Records contained in a dataset:
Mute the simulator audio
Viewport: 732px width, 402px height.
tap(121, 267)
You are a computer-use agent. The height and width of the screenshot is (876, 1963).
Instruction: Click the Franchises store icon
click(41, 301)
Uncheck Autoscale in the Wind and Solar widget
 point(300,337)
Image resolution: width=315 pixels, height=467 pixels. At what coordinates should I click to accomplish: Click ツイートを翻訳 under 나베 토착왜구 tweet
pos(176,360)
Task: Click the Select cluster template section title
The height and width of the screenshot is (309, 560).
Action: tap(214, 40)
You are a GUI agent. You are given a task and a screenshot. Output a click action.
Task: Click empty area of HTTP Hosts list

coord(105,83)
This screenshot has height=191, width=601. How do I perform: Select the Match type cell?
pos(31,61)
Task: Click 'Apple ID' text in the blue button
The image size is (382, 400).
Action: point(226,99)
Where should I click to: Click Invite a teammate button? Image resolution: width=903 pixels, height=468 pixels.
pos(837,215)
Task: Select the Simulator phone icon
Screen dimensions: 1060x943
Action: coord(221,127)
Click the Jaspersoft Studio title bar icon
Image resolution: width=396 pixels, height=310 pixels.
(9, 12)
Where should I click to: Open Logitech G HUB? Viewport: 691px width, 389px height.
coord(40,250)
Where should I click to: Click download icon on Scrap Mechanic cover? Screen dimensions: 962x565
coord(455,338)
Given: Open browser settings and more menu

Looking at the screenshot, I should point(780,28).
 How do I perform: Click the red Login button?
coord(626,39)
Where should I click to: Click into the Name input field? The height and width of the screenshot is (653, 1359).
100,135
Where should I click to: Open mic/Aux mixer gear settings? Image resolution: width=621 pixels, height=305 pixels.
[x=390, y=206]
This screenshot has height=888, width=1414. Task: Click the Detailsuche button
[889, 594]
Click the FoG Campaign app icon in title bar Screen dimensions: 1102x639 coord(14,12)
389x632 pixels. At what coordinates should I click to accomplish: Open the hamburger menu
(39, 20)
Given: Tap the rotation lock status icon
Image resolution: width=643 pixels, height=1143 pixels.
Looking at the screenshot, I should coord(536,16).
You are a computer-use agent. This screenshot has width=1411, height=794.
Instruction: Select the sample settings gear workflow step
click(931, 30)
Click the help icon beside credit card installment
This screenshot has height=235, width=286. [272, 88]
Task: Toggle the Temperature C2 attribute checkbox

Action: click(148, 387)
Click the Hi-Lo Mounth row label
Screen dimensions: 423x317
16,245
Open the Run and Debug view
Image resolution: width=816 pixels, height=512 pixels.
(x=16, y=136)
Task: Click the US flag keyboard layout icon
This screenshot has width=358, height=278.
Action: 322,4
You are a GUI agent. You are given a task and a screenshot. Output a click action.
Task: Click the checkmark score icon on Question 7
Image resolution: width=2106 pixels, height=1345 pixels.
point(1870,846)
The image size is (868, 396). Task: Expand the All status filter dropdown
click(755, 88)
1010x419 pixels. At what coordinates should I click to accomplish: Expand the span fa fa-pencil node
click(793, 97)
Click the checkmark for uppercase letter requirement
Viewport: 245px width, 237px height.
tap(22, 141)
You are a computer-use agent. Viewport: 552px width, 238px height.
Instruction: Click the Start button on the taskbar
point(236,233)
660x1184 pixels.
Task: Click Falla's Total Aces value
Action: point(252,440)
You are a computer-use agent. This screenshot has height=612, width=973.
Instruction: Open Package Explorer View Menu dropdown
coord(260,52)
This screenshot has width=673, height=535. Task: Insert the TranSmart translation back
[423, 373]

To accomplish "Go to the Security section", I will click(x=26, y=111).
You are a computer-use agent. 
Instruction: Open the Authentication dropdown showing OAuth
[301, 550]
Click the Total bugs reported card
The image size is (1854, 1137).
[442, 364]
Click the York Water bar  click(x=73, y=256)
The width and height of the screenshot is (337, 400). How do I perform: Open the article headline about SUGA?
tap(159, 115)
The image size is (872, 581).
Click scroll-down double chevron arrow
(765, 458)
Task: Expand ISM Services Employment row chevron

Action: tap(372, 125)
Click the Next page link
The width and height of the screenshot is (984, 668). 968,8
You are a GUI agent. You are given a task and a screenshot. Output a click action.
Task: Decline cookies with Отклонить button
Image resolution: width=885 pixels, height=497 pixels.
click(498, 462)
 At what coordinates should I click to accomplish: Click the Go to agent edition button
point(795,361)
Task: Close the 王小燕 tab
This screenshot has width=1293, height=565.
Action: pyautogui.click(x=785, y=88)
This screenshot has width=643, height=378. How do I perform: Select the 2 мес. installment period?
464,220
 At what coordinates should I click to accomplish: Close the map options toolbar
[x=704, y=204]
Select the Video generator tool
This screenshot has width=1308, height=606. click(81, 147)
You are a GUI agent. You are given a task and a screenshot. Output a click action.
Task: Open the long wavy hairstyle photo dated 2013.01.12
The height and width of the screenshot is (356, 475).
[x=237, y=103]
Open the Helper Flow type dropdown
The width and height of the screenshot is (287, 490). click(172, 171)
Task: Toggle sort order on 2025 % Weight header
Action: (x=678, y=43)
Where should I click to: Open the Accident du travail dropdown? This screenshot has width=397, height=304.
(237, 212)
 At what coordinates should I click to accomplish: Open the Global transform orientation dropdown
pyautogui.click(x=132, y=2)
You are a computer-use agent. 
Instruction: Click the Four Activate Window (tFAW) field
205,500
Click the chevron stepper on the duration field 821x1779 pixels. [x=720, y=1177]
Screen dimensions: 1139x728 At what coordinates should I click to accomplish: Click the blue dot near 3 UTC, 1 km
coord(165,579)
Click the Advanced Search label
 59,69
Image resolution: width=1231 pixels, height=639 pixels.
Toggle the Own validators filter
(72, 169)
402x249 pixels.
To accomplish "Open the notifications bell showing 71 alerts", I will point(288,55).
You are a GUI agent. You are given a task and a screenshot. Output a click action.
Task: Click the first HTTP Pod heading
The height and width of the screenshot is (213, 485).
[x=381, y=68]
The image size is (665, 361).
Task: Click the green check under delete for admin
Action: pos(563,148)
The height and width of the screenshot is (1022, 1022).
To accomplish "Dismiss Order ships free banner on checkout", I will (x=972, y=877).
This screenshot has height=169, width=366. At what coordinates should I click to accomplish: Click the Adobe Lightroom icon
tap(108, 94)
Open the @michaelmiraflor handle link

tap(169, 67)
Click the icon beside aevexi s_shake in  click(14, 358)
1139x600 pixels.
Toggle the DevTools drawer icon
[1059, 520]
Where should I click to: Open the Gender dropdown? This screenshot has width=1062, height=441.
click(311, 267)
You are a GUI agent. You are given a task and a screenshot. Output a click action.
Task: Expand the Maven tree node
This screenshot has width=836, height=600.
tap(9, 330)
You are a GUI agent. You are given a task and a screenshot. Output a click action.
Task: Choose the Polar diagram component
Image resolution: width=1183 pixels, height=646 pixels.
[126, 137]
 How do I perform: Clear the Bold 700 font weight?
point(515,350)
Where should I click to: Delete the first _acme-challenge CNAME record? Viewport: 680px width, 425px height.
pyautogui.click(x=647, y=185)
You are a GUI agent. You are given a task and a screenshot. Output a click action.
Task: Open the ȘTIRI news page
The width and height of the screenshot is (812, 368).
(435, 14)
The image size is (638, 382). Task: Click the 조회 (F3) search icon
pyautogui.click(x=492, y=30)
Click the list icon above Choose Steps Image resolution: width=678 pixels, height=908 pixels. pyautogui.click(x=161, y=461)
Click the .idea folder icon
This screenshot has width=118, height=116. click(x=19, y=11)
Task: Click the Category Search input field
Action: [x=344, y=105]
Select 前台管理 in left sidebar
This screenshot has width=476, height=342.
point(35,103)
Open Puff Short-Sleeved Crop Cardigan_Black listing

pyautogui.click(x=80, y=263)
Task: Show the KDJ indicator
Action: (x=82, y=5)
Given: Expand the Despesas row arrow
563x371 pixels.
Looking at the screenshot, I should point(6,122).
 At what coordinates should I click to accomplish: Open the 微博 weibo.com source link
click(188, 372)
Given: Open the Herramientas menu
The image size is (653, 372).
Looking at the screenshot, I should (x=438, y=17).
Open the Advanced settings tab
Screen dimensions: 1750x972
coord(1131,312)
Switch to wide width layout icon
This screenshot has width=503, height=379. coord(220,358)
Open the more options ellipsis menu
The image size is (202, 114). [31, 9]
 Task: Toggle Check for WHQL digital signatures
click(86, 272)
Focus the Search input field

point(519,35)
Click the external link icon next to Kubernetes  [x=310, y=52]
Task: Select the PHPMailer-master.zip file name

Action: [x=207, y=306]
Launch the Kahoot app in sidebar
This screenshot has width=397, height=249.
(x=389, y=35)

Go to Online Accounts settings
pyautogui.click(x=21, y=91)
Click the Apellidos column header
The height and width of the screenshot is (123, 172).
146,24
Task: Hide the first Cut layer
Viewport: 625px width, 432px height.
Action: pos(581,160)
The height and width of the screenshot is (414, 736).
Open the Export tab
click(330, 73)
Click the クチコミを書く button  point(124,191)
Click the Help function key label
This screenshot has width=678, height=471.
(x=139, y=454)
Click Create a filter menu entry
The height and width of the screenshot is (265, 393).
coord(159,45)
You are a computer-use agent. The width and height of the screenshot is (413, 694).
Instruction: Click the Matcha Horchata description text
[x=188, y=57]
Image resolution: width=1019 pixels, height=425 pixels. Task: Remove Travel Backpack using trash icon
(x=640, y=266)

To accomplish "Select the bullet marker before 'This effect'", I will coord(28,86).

→ **Description of the task**
Which of the lines above include the word "title"? Copy each of them.

→ **Response for this exercise**
Task: Click the Select cluster template section title
Click the Jaspersoft Studio title bar icon
Click the FoG Campaign app icon in title bar Screen dimensions: 1102x639 coord(14,12)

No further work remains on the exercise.